» What is required
Every entry, from first to last, must be written out exactly.

Stored data entries:
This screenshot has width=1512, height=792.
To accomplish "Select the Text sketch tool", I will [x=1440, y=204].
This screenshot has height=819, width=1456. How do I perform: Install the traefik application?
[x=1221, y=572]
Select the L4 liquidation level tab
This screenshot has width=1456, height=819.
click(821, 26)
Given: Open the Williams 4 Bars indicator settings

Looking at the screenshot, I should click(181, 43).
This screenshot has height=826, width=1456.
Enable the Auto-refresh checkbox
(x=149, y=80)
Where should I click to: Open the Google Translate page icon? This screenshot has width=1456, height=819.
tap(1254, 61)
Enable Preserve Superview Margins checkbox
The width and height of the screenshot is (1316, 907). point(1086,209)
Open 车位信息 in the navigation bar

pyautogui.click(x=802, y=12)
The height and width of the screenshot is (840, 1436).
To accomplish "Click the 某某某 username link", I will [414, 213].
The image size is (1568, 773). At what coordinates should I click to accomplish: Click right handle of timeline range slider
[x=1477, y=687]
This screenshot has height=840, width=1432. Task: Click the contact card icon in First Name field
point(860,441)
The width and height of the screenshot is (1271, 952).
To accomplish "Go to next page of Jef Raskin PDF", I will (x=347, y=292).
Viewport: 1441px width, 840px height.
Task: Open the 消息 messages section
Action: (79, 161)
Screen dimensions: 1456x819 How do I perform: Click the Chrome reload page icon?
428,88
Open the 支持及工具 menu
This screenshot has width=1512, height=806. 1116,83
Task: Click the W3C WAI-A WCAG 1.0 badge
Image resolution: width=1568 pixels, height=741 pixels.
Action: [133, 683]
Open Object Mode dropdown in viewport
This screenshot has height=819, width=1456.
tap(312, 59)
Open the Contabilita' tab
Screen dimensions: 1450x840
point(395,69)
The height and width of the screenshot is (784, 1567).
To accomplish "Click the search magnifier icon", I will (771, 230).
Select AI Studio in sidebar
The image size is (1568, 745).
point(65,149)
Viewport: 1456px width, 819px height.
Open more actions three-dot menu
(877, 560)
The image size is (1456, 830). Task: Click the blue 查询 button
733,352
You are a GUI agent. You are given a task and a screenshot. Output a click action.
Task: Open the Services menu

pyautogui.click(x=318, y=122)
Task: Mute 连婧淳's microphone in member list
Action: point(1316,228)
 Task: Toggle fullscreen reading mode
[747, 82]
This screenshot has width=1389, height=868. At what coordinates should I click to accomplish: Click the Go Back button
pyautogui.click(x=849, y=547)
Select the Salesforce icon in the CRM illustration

» Exercise response
This screenshot has width=1512, height=792.
To accomplish "Select the Text sketch tool", I will [x=1440, y=204].
This screenshot has height=819, width=1456. How do I perform: Install the traefik application?
[x=1221, y=572]
Select the L4 liquidation level tab
This screenshot has width=1456, height=819.
click(821, 26)
Given: Open the Williams 4 Bars indicator settings

Looking at the screenshot, I should click(181, 43).
This screenshot has height=826, width=1456.
Enable the Auto-refresh checkbox
(x=149, y=80)
Where should I click to: Open the Google Translate page icon? This screenshot has width=1456, height=819.
tap(1254, 61)
Enable Preserve Superview Margins checkbox
The width and height of the screenshot is (1316, 907). point(1086,209)
Open 车位信息 in the navigation bar

pyautogui.click(x=802, y=12)
The height and width of the screenshot is (840, 1436).
To accomplish "Click the 某某某 username link", I will [414, 213].
The image size is (1568, 773). At what coordinates should I click to accomplish: Click right handle of timeline range slider
[x=1477, y=687]
This screenshot has height=840, width=1432. Task: Click the contact card icon in First Name field
point(860,441)
The width and height of the screenshot is (1271, 952).
To accomplish "Go to next page of Jef Raskin PDF", I will (x=347, y=292).
Viewport: 1441px width, 840px height.
Task: Open the 消息 messages section
Action: (79, 161)
Screen dimensions: 1456x819 How do I perform: Click the Chrome reload page icon?
428,88
Open the 支持及工具 menu
This screenshot has width=1512, height=806. 1116,83
Task: Click the W3C WAI-A WCAG 1.0 badge
Image resolution: width=1568 pixels, height=741 pixels.
Action: [133, 683]
Open Object Mode dropdown in viewport
This screenshot has height=819, width=1456.
tap(312, 59)
Open the Contabilita' tab
Screen dimensions: 1450x840
point(395,69)
The height and width of the screenshot is (784, 1567).
To accomplish "Click the search magnifier icon", I will (771, 230).
Select AI Studio in sidebar
The image size is (1568, 745).
point(65,149)
Viewport: 1456px width, 819px height.
Open more actions three-dot menu
(877, 560)
The image size is (1456, 830). Task: Click the blue 查询 button
733,352
You are a GUI agent. You are given a task and a screenshot. Output a click action.
Task: Open the Services menu

pyautogui.click(x=318, y=122)
Task: Mute 连婧淳's microphone in member list
Action: point(1316,228)
 Task: Toggle fullscreen reading mode
[747, 82]
This screenshot has width=1389, height=868. At what coordinates should I click to accomplish: Click the Go Back button
pyautogui.click(x=849, y=547)
Select the Salesforce icon in the CRM illustration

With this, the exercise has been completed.